De alguma forma, e percebo esta inquietação nas sua palavras também, João, temos de nos preocupar muito o como a própria esquerda vê e se relaciona com a arte - claro, que auto-crítica parece mais ter seccionado a possibilidades de crescimento da esquerda, do que ter ajudado a contruir uma oposição real, forte e necessária contra o capitalismo; muito provavelmente pela própria forma com que, sobretudo, os intelectuais de esquerda se adaptaram à forma de pensamento totalmente institucionalizada(prêmios, competições infantis, mais uma vez o ego que se sobrepõe a qualquer noção de extensão coletiva.
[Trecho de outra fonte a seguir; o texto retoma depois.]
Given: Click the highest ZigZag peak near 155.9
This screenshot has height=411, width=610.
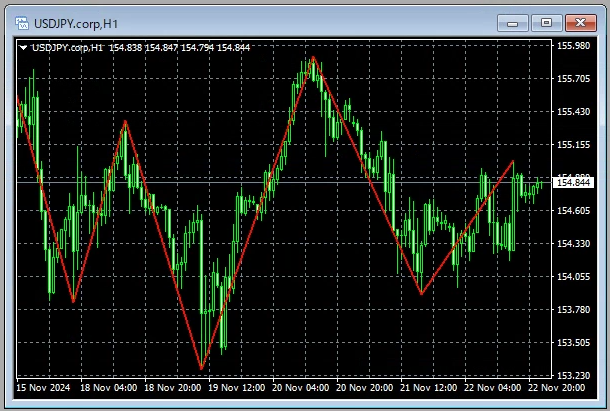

ResponderExcluirCuidado este que temos de tomar, e que tem de nos levar a necessária radicalização politica, e artistica, que nos permite, inclusive, fazer todo aquele tipo de arte que outrora seriamos, burramente, chamados de pequenos burgueses, sem compreensão do mundo, que se resumi na burra ideia de "arte para as massas". É claro, que nossa intenção é que a classe de trabalhadores tome os meios de produção, que o humano seja finalmente humano, que a pessoas tomem consciência que a arte que tem os meios para se reproduzir é majoriatriamente burguesa e mantenedora do status quo.
Temos que dizer não a esse mundo, a essa politica, a essa arte, a essa realidade. E para isso, teremos de abdicar de fetiches, e de lugares comuns que criamos, mesmo sobre a "superfície da subversão".
Temos não só que denunciar essa realidade, mas temos também de ter coragem de levantar, fazer, exibir nossas obras - sem medo de errar - experimentais, complicadas, pretensiosamente revolucionárias, e não nos deixarmos atingir pela burrice insucionalizada do principio da razão.